The Volokh Conspiracy
Mostly law professors | Sometimes contrarian | Often libertarian | Always independent
1. Is the possibility of future blight a permissible basis for a government to take property in an unblighted area and give it to a private party for private use?
2. Should the Court reconsider its decision in Kelo v. City of New London, 545 U.S. 469 (2005)?
Justice Kavanaugh would have granted the petition. Justice Thomas wrote a dissent from the denial of cert, which was joined by Justice Gorsuch. (Ilya wrote about it here).
What do we make of this cert denial? First, the petition did not ask to overrule Kelo. It only asked to "reconsider" Kelo. I agree with Ilya that "Reconsidering Kelo is not necessarily the same thing as overruling it." I think we could read Justice Thomas's dissent as supporting the overruling of Kelo. And Justice Gorsuch is on board. But Justice Kavanaugh did not join the dissental. At a minimum, Justice Kavanaugh would consider the first QP about blight, and the second QP about "reconsidering" Kelo, whatever that could mean.
Second, what about the other Justices? There does not seem to have been a sustained campaign to garner a fourth vote–even a "courtesy" fourth. The case was first distributed for the June 17 conference. It was relisted for June 24 and July 1. And was denied on July 2. Those two weeks were probably long enough for Thomas to write his dissent, and circulate it. There were no joiners, so they published the dissent with the "mop-up" list. Had the case lingered on the docket for weeks or months, there would be some indication of negotiations. But here, only three Justices were willing to grant.

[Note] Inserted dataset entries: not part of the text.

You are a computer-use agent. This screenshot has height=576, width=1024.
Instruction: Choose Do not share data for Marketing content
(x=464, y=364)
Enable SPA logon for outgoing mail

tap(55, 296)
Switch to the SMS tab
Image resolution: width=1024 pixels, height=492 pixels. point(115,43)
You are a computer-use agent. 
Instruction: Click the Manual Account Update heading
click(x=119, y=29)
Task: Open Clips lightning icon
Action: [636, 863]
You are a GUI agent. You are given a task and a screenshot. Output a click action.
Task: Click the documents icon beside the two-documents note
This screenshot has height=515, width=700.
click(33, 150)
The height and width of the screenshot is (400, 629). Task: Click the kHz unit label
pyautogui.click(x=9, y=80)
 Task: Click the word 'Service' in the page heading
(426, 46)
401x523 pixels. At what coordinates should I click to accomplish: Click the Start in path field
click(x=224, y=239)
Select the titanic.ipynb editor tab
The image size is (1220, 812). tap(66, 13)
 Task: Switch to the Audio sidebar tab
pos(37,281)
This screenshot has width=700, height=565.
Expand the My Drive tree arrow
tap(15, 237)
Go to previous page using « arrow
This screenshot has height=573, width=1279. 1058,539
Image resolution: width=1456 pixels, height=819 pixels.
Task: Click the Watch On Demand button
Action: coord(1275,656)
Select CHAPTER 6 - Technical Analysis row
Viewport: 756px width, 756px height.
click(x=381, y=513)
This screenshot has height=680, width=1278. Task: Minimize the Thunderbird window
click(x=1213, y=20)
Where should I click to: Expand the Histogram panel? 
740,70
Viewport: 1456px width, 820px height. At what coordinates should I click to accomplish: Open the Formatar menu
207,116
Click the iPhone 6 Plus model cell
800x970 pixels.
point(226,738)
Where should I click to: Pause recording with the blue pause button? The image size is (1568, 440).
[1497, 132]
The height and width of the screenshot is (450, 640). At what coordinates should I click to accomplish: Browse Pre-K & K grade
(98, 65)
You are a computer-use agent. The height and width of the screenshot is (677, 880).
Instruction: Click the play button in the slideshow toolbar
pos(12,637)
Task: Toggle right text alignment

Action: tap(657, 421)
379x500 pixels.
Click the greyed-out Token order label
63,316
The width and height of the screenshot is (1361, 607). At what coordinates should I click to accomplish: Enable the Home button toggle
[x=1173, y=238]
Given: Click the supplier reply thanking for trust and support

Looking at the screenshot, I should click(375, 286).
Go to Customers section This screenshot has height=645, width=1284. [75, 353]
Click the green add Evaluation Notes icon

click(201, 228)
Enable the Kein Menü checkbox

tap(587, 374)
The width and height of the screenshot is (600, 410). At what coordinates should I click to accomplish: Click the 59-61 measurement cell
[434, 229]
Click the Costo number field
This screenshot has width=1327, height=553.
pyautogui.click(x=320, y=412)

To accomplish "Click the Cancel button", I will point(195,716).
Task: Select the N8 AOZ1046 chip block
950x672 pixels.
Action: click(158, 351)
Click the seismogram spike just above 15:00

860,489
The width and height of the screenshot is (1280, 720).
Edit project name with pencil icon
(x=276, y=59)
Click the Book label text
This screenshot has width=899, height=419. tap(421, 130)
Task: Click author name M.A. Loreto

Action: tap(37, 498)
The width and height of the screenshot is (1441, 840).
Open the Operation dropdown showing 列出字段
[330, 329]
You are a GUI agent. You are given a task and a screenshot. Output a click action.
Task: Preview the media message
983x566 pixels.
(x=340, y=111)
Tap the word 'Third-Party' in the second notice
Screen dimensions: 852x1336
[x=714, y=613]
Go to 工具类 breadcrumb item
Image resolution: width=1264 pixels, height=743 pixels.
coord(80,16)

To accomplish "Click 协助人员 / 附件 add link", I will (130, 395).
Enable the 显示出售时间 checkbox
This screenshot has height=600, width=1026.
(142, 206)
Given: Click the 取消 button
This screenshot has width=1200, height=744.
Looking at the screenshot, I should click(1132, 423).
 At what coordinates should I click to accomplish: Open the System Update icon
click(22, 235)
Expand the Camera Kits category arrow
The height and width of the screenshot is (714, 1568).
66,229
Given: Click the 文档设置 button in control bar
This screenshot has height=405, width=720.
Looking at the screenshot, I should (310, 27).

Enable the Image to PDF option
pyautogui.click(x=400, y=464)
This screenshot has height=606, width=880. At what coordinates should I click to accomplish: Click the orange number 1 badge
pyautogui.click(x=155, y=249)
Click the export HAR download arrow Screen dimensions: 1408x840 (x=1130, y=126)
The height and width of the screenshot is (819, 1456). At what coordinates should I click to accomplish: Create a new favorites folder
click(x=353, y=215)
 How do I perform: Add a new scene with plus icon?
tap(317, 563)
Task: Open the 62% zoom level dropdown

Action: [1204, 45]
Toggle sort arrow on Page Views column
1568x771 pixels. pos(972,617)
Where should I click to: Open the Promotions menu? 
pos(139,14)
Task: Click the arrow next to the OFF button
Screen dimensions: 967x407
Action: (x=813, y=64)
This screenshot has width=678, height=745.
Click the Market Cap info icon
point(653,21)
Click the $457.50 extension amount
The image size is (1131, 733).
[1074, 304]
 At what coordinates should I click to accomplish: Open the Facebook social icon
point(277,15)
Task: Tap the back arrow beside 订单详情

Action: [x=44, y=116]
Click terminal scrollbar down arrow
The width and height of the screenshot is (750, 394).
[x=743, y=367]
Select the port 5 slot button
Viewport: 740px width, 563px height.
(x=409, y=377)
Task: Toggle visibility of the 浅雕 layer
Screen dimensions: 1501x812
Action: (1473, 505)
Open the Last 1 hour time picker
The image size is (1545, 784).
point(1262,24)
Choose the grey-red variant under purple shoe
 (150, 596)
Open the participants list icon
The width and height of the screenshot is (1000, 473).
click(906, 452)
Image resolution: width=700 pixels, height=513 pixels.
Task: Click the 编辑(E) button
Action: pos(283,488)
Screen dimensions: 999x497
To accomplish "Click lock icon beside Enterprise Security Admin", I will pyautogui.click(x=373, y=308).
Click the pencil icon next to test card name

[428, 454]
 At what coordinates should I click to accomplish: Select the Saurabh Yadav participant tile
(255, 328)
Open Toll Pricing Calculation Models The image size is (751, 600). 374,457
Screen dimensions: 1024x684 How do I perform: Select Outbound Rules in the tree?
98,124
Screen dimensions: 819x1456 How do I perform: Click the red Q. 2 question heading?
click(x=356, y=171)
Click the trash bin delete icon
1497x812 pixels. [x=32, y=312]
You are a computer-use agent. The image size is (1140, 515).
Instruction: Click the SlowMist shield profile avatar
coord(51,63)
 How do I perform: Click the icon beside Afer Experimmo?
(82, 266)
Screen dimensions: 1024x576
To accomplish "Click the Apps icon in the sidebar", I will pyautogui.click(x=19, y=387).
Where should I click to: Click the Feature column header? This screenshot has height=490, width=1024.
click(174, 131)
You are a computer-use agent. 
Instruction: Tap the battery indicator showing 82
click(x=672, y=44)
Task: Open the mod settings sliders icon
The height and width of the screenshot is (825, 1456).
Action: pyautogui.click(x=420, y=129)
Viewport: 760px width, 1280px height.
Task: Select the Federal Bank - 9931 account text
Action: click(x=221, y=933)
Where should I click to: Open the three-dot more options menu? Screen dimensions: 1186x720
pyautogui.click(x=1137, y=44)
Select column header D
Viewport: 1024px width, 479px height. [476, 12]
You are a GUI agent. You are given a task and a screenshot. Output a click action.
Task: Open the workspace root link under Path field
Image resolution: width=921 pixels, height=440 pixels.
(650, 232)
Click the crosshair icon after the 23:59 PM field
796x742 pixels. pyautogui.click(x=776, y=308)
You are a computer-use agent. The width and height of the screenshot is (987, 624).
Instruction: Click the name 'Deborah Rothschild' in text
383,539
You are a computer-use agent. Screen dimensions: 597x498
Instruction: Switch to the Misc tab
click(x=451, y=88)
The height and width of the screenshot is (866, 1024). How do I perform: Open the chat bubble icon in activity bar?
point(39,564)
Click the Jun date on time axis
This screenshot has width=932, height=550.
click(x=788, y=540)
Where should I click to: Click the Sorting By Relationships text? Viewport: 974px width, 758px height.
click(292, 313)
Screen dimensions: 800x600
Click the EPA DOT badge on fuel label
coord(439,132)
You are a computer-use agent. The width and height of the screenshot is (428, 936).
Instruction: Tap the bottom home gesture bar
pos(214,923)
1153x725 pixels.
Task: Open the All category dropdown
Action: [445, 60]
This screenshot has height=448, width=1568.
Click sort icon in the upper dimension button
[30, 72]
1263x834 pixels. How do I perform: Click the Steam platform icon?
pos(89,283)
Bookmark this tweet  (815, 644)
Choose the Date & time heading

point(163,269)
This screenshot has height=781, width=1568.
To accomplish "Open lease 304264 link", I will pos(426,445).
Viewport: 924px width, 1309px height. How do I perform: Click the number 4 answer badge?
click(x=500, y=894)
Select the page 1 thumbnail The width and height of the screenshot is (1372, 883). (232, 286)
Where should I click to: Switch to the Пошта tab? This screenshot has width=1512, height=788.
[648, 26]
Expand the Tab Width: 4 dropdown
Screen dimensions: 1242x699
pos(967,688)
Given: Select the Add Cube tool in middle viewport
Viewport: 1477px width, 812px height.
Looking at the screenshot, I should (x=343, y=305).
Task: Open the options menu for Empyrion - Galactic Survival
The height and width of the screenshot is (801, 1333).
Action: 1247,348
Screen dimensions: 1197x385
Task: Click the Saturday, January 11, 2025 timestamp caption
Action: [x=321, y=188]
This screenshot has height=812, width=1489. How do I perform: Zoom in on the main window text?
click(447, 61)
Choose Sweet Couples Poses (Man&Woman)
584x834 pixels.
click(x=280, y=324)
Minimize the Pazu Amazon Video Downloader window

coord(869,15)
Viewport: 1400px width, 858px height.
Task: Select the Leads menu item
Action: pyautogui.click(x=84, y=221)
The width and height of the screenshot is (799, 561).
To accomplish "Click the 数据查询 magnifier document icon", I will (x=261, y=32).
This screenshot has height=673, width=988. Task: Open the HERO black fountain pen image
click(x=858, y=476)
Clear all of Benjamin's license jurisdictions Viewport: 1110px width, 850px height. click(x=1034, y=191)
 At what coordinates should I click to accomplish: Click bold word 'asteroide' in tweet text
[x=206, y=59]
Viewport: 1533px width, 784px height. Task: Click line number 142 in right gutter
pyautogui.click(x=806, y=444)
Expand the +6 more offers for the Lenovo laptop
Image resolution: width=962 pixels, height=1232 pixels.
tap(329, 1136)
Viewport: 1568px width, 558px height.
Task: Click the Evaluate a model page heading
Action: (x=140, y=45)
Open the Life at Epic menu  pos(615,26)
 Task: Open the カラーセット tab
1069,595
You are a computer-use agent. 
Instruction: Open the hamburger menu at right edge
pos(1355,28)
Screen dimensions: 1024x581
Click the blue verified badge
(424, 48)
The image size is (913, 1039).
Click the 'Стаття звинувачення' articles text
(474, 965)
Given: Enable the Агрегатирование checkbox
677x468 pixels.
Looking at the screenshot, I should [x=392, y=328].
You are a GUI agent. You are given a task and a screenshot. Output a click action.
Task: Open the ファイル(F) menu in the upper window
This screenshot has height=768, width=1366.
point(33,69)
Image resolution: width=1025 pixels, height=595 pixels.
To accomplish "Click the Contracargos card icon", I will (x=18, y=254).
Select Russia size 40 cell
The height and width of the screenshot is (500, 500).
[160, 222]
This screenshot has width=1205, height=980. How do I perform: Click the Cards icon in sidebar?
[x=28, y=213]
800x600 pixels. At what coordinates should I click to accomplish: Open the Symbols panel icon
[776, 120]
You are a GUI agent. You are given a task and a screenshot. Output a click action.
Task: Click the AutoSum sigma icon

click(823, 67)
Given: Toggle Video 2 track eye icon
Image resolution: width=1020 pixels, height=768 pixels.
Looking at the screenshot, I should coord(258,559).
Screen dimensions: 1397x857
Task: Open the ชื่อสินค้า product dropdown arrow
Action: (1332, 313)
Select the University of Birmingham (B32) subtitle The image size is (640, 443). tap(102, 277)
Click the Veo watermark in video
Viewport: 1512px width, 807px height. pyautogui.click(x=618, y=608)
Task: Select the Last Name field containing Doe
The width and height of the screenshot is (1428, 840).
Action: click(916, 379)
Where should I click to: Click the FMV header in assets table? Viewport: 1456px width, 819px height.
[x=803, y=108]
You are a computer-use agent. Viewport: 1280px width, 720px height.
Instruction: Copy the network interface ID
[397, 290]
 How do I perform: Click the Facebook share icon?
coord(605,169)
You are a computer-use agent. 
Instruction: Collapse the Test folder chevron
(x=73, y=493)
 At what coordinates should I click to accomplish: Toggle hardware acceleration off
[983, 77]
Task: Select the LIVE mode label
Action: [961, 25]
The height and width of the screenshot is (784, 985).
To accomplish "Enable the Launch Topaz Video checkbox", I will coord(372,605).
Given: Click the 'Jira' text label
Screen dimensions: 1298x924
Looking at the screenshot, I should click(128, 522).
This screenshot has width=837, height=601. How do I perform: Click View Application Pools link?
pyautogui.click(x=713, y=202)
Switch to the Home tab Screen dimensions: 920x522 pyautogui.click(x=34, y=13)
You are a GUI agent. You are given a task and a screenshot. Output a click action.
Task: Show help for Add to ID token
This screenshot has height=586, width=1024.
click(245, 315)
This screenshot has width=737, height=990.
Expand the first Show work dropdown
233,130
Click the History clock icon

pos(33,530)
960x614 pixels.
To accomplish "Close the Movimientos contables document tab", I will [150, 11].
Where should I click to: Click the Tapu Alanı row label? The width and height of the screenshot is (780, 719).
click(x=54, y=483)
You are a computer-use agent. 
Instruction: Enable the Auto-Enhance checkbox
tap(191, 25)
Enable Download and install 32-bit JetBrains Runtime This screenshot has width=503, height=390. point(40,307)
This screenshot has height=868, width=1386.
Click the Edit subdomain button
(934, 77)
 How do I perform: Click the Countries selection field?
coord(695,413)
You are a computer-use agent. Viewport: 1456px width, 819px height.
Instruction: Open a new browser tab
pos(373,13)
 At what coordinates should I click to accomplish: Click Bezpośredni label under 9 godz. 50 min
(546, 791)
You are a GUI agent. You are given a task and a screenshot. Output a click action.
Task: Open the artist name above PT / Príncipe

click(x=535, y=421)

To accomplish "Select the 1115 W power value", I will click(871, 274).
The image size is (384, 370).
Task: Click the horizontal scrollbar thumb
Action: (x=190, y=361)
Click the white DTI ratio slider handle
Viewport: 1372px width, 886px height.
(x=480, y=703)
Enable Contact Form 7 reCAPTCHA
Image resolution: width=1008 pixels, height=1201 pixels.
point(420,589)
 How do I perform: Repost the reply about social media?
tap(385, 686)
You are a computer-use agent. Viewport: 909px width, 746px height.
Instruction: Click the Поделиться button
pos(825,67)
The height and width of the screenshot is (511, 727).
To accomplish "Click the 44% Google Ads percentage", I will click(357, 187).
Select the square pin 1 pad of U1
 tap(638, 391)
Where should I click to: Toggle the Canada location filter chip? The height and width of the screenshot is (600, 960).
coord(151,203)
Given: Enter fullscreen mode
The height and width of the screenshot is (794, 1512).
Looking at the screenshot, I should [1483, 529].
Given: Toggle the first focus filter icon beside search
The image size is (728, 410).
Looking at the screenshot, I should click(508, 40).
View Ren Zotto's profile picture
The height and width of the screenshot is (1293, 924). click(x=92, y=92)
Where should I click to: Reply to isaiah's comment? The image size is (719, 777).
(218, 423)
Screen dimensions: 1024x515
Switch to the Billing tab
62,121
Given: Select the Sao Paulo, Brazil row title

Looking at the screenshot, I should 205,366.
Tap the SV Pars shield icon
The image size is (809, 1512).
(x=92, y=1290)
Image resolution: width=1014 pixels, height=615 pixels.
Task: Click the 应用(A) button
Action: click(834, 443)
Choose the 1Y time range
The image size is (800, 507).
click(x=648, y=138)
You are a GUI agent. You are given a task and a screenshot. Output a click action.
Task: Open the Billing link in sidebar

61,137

Third, why did Justice Barrett not vote to grant? I have no idea what her views are on Kelo. I did a quick search of the law review articles she authored. Zero hits on Kelo. We know she has a preference for stare decisis, at least with respect to Smith. Perhaps she is unwilling to reconsider Kelo even if it is wrong as an original matter. Or maybe there are vehicle issues. (I suspect her cert denial in the TWA v. Hardison cases may have been due to vehicle issues.) Here, Justice Kavanaugh warrants praise, while the junior justice shows restraint yet again.
Fourth, where is Justice Alito? Ilya suggests that Alito may have spotted vehicle issues:
Justice Samuel Alito has long held similar views, going back at least as far as his interest in taking the case of Goldstein v. Pataki back in 2008. If Alito chose not to cast the fourth vote necessary to grant the petition for certiorari in Eychaner, it may be because he thought it was a flawed vehicle for the issue.
Hopefully other groups can tee up a clean challenge.
Fifth, what about the Chief? Well, he is hesitant to grant any petition that even calls any precedent into doubt. His preferred path is to quietly overrule precedents without saying so. Cedar Point Nursery was the strongest property rights decision I have ever read. Roberts basically rewrote Loretto. But he wouldn't dare say so. If there are four votes, though, Roberts cannot stop a grant. And at that point, he can rewrite Kelo.
Finally, if the Court is serious about overruling Kelo, it should also overrule Hawaii Housing Authority v. Midkiff and Berman v. Parker. The plaintiffs in Kelo did not ask to overrule Midkiff and Berman. And that position hamstrung them during oral arguments. So long as those precedents remain on the books, the state can still engage in rampant eminent domain abuse.